Am Dienstag hatte sich der Streit um den britischen EU-Austritt noch einmal verschärft. Die britische Regierung liess nach einem Telefonat des Premierministers Boris Johnson mit Bundeskanzlerin Angela Merkel durchsickern, dass eine Einigung mit der EU womöglich ausgeschlossen sei. EU-Ratschef Donald Tusk warf Premierminister Boris Johnson daraufhin ein «dummes Schwarzer-Peter-Spiel» vor.
Auch Juncker sagte: «Ich akzeptiere nicht dieses 'Blame Game', das in London begonnen wurde.» Er persönlich schliesse aber einen Deal mit Grossbritannien nicht aus. Die Bundesregierung widersprach der britischen Darstellung am Mittwoch energisch. «Wir haben keine neue Position zum Brexit, weder die Bundeskanzlerin noch die Bundesregierung», sagte Regierungssprecher Steffen Seibert.
Grossbritannien soll nach jetzigem Stand am 31. Oktober die EU verlassen. Ein bereits 2018 ausgehandelter Austrittsvertrag ist jedoch immer noch nicht ratifiziert, sondern soll nach Johnsons willen in letzter Sekunde geändert werden. Beide Seiten wollten eigentlich eine Einigung bis zum EU-Gipfel Ende nächster Woche.
Johnson hat Vorschläge gemacht, wie die bisher vorgesehene Garantieklausel für eine offene Grenze in Irland - der sogenannte Backstop - ersetzt werden soll. EU-Unterhändler Barnier wies diese jedoch in seiner Parlamentsrede Punkt für Punkt zurück.
Kritik übte er vor allem daran, dass Johnsons Konzept keine glaubhaften Kontrollen von Waren vorsehe, die von Nordirland in die Republik Irland kämen. Das sei ein «bedeutendes Risiko» für den EU-Binnenmarkt. Darüber hinaus widersprach Barnier der Idee eines einseitigen Vetorechts der nordirischen Volksvertretung.
Ob beide Seiten doch noch irgendwie zusammenkommen, könnte im Laufe dieser Woche klarer werden. Am Donnerstag trifft Johnson den irischen Ministerpräsidenten Leo Varadkar. Einen Tag später will Barnier in Brüssel den britischen Brexit-Minister Stephen Barclay empfangen, wie ein Kommissionssprecher sagte. Ebenfalls am Freitag wollen die 27 bleibenden EU-Länder in Brüssel Bilanz ziehen.

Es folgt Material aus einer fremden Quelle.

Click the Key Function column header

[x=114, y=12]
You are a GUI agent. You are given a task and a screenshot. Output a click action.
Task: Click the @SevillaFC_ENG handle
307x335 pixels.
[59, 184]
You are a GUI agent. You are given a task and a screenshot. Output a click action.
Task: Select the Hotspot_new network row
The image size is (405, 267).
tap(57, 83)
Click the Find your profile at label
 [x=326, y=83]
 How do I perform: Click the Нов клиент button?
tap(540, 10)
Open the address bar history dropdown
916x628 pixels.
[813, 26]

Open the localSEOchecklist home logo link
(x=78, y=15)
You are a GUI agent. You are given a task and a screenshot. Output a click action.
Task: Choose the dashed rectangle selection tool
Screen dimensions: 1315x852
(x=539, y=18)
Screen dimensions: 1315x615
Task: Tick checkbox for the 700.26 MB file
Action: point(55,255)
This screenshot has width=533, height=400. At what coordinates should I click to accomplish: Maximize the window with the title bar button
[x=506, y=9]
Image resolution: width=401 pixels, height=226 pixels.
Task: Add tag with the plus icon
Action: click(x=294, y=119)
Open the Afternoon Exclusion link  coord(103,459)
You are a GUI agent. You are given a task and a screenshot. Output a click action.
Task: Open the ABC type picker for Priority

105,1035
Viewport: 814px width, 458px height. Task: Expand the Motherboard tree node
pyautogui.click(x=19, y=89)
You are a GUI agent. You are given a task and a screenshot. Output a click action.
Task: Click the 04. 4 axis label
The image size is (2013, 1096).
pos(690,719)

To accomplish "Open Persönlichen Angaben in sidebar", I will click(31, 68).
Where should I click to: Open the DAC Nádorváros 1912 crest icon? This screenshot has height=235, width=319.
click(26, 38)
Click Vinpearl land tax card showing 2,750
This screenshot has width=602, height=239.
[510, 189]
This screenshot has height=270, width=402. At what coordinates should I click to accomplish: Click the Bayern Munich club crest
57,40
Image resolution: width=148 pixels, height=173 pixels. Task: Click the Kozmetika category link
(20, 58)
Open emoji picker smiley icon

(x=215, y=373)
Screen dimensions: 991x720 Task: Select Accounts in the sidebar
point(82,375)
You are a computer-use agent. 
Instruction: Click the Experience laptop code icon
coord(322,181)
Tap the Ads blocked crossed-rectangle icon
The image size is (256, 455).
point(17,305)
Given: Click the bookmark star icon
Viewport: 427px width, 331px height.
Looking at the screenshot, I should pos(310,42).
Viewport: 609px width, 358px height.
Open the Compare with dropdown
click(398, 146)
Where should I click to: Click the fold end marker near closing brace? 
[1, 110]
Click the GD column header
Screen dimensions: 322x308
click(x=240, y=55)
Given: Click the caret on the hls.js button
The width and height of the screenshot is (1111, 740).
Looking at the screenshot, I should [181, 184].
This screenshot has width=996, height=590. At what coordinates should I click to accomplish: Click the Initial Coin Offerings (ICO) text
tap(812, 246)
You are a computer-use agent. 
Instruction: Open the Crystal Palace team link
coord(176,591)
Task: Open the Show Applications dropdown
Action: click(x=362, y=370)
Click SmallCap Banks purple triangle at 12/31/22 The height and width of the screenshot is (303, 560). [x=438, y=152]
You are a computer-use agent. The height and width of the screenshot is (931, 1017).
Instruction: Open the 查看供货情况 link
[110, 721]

Sollte nicht rechtzeitig ein Durchbruch gelingen, dürfte sich beim Gipfel am 17. und 18. Oktober die Debatte um eine mögliche neue Verlängerung der Austrittsfrist drehen. Johnson hat zwar immer wieder gesagt, er werde keinen weiteren Aufschub beantragen, sondern sein Land mit oder ohne Deal am 31. Oktober aus der EU führen. Ein britisches Gesetz zwingt den Premier jedoch zu einem Antrag auf Verlängerung, falls bis 19. Oktober kein Kompromiss steht.
Wegen seiner harten Linie im Brexit-Streit droht Johnson einem Zeitungsbericht zufolge auch in der eigenen Regierung Unmut. Nach Informationen der «Times» (Mittwoch) könnten fünf Kabinettsmitglieder zurücktreten, die einen Austritt ohne Vertrag ablehnen. Bei den Absprungkandidaten handele es sich um Nordirland-Minister Julian Smith, Kulturministerin Nicky Morgan, Justizminister Robert Buckland, Gesundheitsminister Matt Hancock sowie um den Generalstaatsanwalt Geoffrey Cox, den wichtigsten juristischen Berater der Regierung.
Das oberste Gericht in Schottland vertagte am Mittwoch eine Entscheidung, ob es im Streit um eine Brexit-Verlängerung im Zweifel eingreifen würde. Kritiker von Johnson hatten in dem Berufungsverfahren gefordert, dass die Richter dem Regierungschef Zwangsmassnahmen androhen, sollte er sich nicht an das Gesetz gegen einen ungeregelten Brexit halten.